Something I have regularly appreciated with Hancock’s films is his strong focus on characters. He is an excellent director of reality-inspired fiction, because he always centres them on realistic people who if not sympathetic are at least charismatic. The dynamic of Ray Kroc struggling with the McDonald brothers is in many ways reflective of a similar dynamic Hancock employed in Saving Mr Banks (2013). That film pitted film executive Walt Disney against Mary Poppins author Pamela Travers. Both wanted what they felt was the best for Travers’ novel, but for each success looked decidedly different. Likewise, every key player in the creation of the McDonalds empire wants what is best, but their individual ideas of success differ wildly.
If Hollywood cinema has taught its audience anything over the last century and change, it is to buy into the myth of American exceptionalism: the idea that the individual American is so innately better than the average human being that they can ultimately succeed at anything they put their mind towards. The Founder tricks us. It selects as its core protagonist not Dick and Mac McDonald but Kroc. We encounter him doggedly, and mostly unsuccessfully, trying to shift over-priced milkshake machines to small corner stores and burger joints across America. He is the archetypal and aspirational everyperson, and everything we see of Kroc in The Founder‘s opening act primes us to treat him as a hero. We know that he will succeed too, since modern-day McDonalds restaurants are everywhere. Michael Keaton’s performance is typically funny and slightly idiosyncratic too, and that immediately impresses on us to like Ray Kroc. We want to see him succeed, and get sucked into The Founder because we want to see how he does it.

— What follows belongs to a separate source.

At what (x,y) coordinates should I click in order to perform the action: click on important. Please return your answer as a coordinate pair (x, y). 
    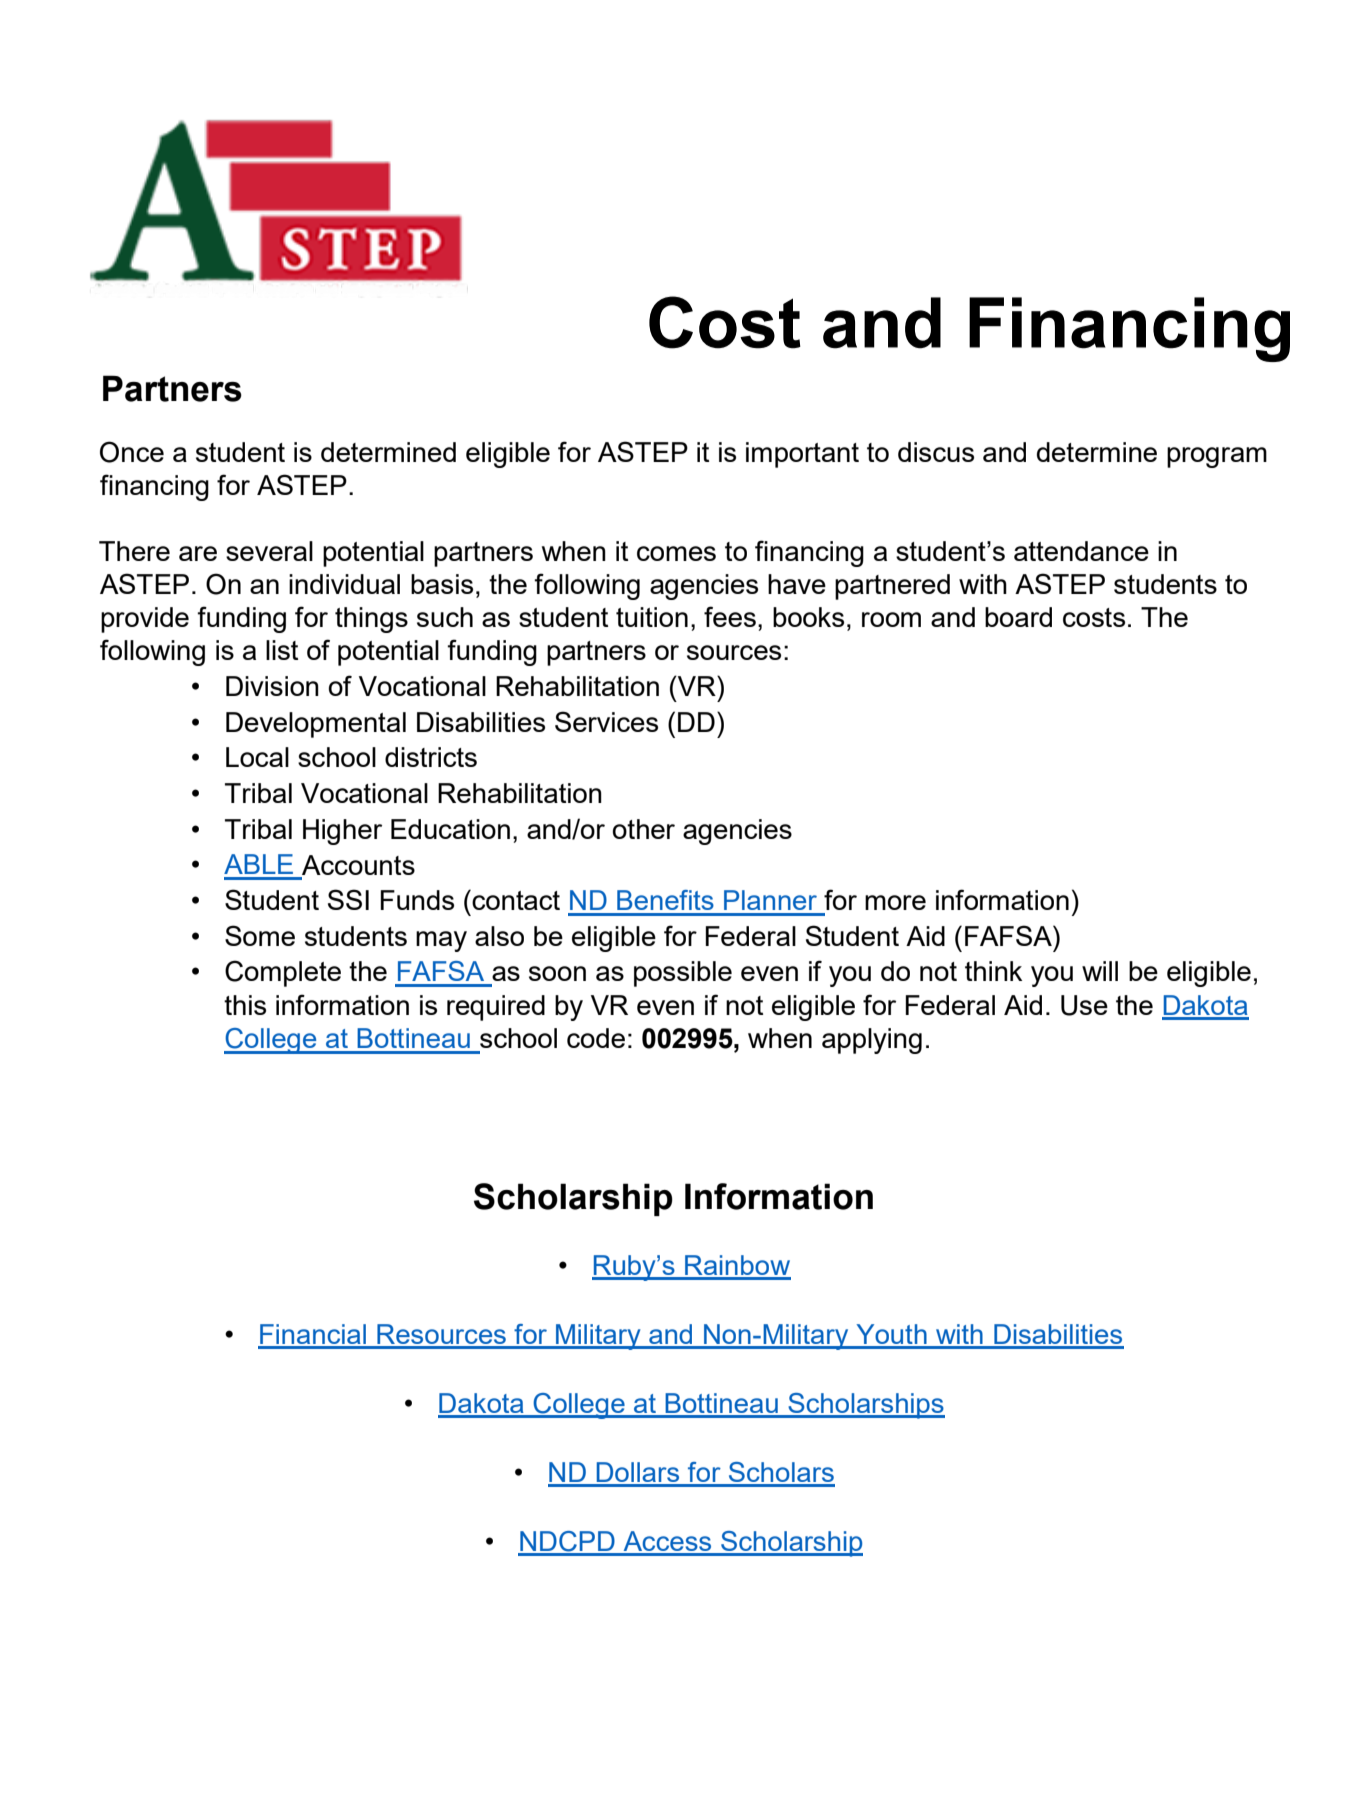
    Looking at the image, I should click on (802, 455).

As the film progresses, our sympathy rapidly shifts to the McDonalds. It is a pair of enormously strong performances, made more impressive than the actors giving them. Both Nick Offerman and John Carroll Lynch are generally regarded as comedic actors, via Parks & Recreation and Anchorman respectively. To see both of them playing a straight drama, and with such strong interplay is a delight. Other cast members include Patrick Wilson, Linda Cardellini, and Laura Dern – although Dern’s role as Kroc’s long-suffering wife feels too slight and would have benefited from some extra attention.
There is not a lot of suspense to The Founder, because we know where it ends. The film compensates for that lack of urgency with a smart screenplay, strong acting, and a slightly unusual shift in character. It is an engaging and passionate condemnation of runaway capitalism, and of preferring money and wealth over simple human dignity.